Texte à lire =
>>>>>
POURQUOI IL N'Y A PAS PLUS DE GOOGLE
OriginalAvril 2008
Umair Haque a écrit récemment que la raison pour laquelle il n'y a pas plus de Google est que la plupart des startups sont rachetées avant qu'elles ne puissent changer le monde.
Google, malgré l'intérêt sérieux de Microsoft et de Yahoo - ce qui a dû paraître comme un intérêt lucratif à l'époque - n'a pas vendu. Google aurait pu n'être rien de plus que la boîte de recherche de Yahoo ou de MSN.
Pourquoi n'est-ce pas le cas ? Parce que Google avait un profond sentiment de mission : une conviction de changer le monde pour le mieux.
Cela a un beau son, mais ce n'est pas vrai. Les fondateurs de Google étaient prêts à vendre tôt. Ils voulaient juste plus que ce que les acquéreurs étaient prêts à payer.
Il en a été de même pour Facebook. Ils auraient vendu, mais Yahoo a raté l'occasion en offrant trop peu.
Conseil aux acquéreurs : lorsqu'une startup vous refuse, envisagez d'augmenter votre offre, car il y a de fortes chances que le prix exorbitant qu'elle demande vous paraisse plus tard une aubaine. [1]
D'après les preuves que j'ai vues jusqu'à présent, les startups qui refusent les offres de rachat finissent généralement par faire mieux. Pas toujours, mais généralement il y a une offre plus importante qui arrive, ou peut-être même une introduction en bourse.
<<<<<
Entrées fournies =
>>>>>
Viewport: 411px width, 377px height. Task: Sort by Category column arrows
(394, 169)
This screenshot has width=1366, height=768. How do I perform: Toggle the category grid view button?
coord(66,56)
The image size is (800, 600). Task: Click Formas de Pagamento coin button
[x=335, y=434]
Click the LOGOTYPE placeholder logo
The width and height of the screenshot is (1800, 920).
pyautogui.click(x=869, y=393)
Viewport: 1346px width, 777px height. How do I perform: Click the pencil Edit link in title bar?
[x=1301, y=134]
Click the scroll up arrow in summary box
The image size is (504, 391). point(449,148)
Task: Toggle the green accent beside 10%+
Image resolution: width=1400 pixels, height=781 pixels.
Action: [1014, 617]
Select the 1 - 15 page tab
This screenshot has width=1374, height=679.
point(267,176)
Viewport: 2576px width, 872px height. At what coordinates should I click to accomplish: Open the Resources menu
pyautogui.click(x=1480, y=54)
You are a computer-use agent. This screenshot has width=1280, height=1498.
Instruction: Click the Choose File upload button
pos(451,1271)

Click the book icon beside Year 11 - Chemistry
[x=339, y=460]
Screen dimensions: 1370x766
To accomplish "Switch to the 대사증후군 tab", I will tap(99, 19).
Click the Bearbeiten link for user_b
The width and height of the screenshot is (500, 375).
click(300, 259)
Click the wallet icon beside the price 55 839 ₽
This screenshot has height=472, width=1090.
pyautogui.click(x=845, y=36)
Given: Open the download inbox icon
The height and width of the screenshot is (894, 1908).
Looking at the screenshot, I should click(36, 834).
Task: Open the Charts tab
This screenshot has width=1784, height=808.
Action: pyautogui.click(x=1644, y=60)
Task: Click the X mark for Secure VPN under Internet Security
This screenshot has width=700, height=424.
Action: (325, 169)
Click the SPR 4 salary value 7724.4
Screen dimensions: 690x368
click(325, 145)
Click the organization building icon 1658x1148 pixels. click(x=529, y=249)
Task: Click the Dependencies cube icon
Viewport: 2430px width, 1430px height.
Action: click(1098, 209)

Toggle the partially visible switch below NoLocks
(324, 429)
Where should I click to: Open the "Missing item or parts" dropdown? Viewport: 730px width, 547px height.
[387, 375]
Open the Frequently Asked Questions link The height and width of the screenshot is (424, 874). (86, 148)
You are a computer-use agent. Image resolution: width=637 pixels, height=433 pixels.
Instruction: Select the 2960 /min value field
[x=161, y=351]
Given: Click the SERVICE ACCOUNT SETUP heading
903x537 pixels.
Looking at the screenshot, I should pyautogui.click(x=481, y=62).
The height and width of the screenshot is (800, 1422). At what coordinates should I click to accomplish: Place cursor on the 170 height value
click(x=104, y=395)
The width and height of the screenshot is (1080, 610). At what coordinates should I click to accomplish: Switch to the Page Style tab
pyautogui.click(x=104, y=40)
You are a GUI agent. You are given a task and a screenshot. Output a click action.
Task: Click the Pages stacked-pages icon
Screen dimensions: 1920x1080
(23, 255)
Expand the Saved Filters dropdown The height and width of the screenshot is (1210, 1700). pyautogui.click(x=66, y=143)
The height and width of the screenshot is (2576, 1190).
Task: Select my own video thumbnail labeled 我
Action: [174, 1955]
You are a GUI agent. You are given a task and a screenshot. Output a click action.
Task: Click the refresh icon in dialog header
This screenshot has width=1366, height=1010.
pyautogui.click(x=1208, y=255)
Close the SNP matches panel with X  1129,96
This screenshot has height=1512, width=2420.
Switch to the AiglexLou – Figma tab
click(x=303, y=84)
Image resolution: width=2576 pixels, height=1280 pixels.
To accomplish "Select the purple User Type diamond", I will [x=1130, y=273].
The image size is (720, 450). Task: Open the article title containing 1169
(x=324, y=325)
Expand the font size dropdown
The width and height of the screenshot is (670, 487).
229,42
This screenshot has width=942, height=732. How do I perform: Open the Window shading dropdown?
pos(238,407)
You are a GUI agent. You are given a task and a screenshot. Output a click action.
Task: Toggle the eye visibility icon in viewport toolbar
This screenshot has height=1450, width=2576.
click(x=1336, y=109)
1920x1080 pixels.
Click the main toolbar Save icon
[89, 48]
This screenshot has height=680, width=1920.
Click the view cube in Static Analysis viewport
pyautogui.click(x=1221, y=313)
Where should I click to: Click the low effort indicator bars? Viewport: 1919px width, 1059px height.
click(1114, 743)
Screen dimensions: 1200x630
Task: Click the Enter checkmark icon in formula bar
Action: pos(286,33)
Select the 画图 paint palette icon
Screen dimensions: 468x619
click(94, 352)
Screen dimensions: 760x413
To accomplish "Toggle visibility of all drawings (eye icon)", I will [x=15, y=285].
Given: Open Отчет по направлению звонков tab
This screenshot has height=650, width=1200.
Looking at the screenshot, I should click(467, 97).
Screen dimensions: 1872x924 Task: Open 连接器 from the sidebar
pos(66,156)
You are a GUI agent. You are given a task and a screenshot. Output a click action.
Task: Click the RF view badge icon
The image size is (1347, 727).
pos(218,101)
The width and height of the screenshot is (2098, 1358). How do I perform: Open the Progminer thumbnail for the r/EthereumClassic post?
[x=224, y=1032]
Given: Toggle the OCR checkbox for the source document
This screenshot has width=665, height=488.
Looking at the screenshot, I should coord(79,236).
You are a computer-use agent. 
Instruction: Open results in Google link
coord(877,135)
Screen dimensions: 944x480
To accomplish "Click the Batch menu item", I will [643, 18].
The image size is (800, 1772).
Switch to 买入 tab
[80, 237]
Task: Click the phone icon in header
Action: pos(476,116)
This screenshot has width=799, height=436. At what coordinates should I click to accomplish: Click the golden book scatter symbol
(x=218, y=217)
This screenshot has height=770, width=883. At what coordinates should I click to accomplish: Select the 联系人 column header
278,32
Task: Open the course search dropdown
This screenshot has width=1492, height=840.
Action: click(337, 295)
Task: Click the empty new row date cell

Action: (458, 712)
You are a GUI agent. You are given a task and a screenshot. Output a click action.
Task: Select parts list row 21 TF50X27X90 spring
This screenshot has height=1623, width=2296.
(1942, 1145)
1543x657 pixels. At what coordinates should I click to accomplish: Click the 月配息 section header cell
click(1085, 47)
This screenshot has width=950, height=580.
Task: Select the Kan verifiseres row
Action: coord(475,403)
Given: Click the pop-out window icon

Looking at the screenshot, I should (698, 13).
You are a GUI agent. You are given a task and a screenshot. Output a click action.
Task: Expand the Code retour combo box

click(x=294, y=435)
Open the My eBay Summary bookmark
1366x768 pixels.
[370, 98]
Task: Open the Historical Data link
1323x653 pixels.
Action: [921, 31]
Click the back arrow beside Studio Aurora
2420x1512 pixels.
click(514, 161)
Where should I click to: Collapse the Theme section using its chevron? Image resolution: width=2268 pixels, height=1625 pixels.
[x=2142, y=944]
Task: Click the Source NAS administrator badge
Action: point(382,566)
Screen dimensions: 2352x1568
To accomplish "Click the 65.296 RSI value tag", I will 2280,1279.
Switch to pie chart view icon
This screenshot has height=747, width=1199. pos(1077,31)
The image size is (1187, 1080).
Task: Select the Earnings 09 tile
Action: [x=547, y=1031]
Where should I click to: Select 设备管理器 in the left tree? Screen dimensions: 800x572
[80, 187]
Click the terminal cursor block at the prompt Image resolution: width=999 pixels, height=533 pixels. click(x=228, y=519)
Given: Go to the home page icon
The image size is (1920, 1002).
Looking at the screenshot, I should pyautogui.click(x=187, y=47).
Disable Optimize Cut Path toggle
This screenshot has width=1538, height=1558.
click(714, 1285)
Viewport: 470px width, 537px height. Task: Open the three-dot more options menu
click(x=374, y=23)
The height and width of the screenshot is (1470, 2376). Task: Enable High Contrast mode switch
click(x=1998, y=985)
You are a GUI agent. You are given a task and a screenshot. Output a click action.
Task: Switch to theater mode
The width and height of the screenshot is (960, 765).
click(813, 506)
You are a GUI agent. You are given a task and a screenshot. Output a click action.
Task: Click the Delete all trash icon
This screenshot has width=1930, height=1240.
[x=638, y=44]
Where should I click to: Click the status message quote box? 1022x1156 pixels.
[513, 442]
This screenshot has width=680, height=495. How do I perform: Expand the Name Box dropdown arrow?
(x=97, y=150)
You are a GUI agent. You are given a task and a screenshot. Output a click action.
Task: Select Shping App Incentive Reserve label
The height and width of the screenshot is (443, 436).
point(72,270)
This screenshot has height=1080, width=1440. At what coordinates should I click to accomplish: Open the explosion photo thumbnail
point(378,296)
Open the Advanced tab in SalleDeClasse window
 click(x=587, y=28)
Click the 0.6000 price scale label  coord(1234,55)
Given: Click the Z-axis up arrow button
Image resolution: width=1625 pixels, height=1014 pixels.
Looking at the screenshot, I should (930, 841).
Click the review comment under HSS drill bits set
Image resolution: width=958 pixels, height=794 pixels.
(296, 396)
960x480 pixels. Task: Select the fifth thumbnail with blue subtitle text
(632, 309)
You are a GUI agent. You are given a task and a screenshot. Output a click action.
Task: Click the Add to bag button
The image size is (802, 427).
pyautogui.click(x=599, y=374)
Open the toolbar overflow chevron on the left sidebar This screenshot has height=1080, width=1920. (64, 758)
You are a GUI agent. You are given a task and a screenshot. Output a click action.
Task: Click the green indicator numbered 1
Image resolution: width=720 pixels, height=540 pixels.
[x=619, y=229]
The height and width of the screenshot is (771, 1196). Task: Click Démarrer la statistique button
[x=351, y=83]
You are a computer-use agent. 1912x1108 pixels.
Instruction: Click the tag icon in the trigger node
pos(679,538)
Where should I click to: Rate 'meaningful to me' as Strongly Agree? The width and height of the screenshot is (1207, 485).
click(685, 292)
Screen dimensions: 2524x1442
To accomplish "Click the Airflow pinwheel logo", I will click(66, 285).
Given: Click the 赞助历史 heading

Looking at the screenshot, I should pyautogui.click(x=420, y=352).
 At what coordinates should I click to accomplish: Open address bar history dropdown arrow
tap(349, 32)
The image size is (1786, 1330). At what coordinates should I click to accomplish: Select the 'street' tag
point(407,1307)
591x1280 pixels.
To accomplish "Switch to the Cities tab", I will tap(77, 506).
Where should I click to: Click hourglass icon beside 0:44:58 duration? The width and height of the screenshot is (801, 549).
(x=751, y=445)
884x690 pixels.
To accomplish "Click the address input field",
<<<<<
Consignes =
1. D'après le texte sur Google, pourquoi Facebook n'a-t-il pas été vendu à Yahoo ?
2. Dans les enregistrements, recopiez à l'identique les lignes allant de celle qui contient "Where should I click to: Click the status" jusqu'à celle qui contient "point(378,296)", ces deux lignes comprises.

Réponses =
1. Parce que Yahoo a offert trop peu.

2.
Where should I click to: Click the status message quote box? 1022x1156 pixels.
[513, 442]
This screenshot has width=680, height=495. How do I perform: Expand the Name Box dropdown arrow?
(x=97, y=150)
You are a GUI agent. You are given a task and a screenshot. Output a click action.
Task: Select Shping App Incentive Reserve label
The height and width of the screenshot is (443, 436).
point(72,270)
This screenshot has height=1080, width=1440. At what coordinates should I click to accomplish: Open the explosion photo thumbnail
point(378,296)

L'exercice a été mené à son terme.